Hari Valentine di Indonesia menjadi sorotan setiap tahunnya, khususnya bagi umat Islam. Terlepas dari tradisi merayakan kasih sayang tersebut di berbagai negara, pandangan ulama mengenai perayaan ini beragam. Beberapa menolaknya karena melanggar prinsip Islam, sementara yang lain lebih fleksibel. Namun, perayaan Hari Valentine tetap menjadi pembahasan yang menarik untuk dipelajari.
Sejarah Hari Valentine memiliki asal-usulnya dari seorang pendeta Nasrani bernama Santo Valentine. Ia menentang aturan Kaisar Romawi yang melarang pernikahan, sehingga dihukum mati pada 14 Februari 270 M. Tradisi ini kemudian menjadi simbol kasih sayang dalam budaya Barat. Namun, dalam konteks globalisasi, perayaan ini juga merambah ke berbagai budaya, termasuk di kalangan umat Islam.
Meskipun perayaan Valentine dianggap sebagai hal yang haram menurut Fatwa MUI Indonesia, lembaga fatwa Mesir justru menyatakan bahwa tidak ada larangan khusus bagi umat Muslim yang merayakannya. Perbedaan pendapat ini menunjukkan kompleksitas dalam menilai perayaan tersebut sesuai dengan ajaran Islam. Sebagian ulama menekankan pentingnya menjaga niat dan perilaku dalam merayakan Hari Valentine, tanpa melanggar norma agama.
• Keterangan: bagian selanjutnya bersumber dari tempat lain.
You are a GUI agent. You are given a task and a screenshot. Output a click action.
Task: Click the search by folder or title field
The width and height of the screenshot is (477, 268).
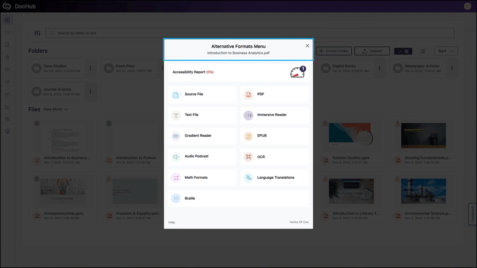[x=250, y=33]
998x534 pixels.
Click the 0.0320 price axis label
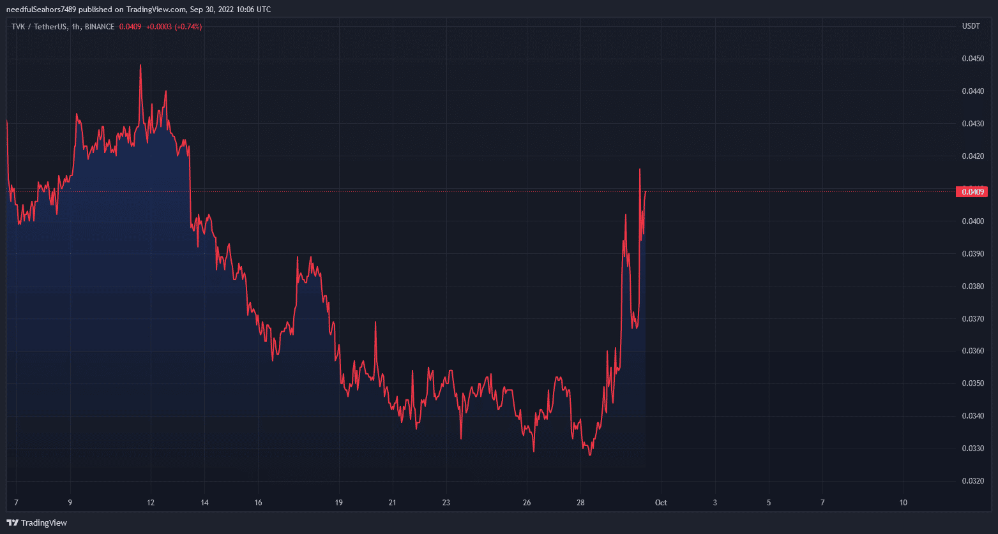(x=972, y=481)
Dalam konteks ini, penting bagi umat Islam untuk memahami dengan baik hukum merayakan Hari Valentine sesuai dengan ajaran agama. Menurut kitab Bughyatul Musytarsyidin, meniru budaya atau kebiasaan non-Muslim tanpa alasan yang jelas dapat digolongkan sebagai tindakan yang makruh. Oleh karena itu, kesadaran dan pemahaman yang tepat sangat diperlukan agar tidak terjerumus ke dalam hal-hal yang bertentangan dengan ajaran Islam.
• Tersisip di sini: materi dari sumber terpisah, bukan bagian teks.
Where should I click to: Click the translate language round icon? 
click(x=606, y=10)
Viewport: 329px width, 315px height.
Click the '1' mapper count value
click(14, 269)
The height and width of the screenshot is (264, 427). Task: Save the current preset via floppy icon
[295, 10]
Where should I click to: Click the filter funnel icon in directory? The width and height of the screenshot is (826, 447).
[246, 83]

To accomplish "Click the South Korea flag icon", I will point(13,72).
Maka dari itu, dalam menyikapi perayaan Hari Valentine, umat Islam di Indonesia dan seluruh dunia diimbau untuk tetap memperhatikan nilai-nilai agama dan menjaga niat serta perilaku sehari-hari. Sebagai umat Islam, menunjukkan kasih sayang sebaiknya dilakukan dalam konteks yang sesuai dengan ajaran Islam, tanpa harus terikat pada tradisi yang mungkin bertentangan dengan nilai-nilai keagamaan.